■ INSTRUCTIONS TO FOLLOW:
Reproduce each entry exactly as it reads. Leave the images out.

..........

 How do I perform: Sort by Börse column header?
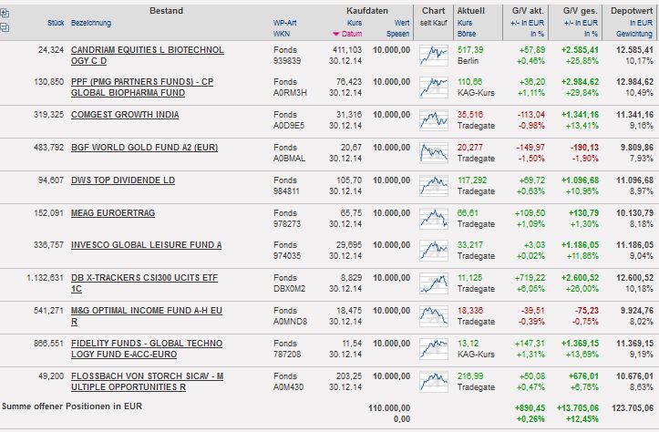point(466,33)
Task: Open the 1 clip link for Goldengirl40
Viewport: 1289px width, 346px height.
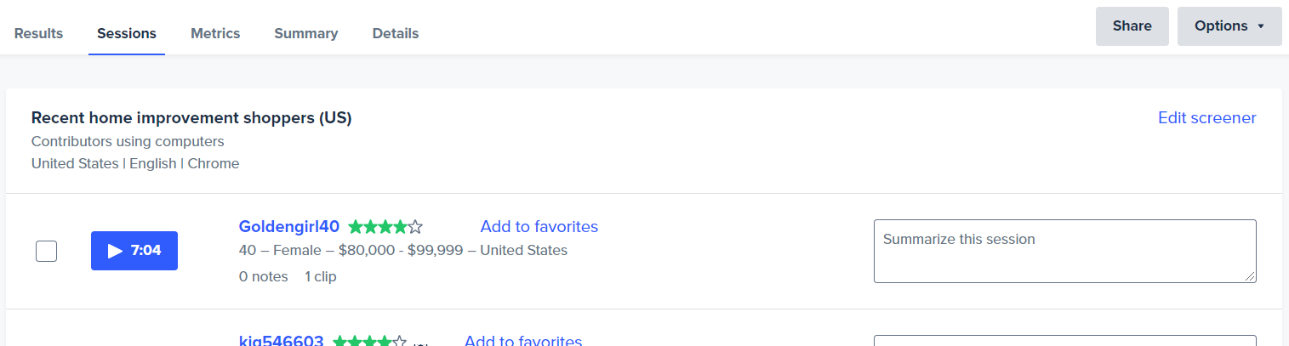Action: point(321,276)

..........

■ SOLUTION:
 How do I perform: Sort by Börse column header?
point(466,33)
Task: Open the 1 clip link for Goldengirl40
Viewport: 1289px width, 346px height.
Action: point(321,276)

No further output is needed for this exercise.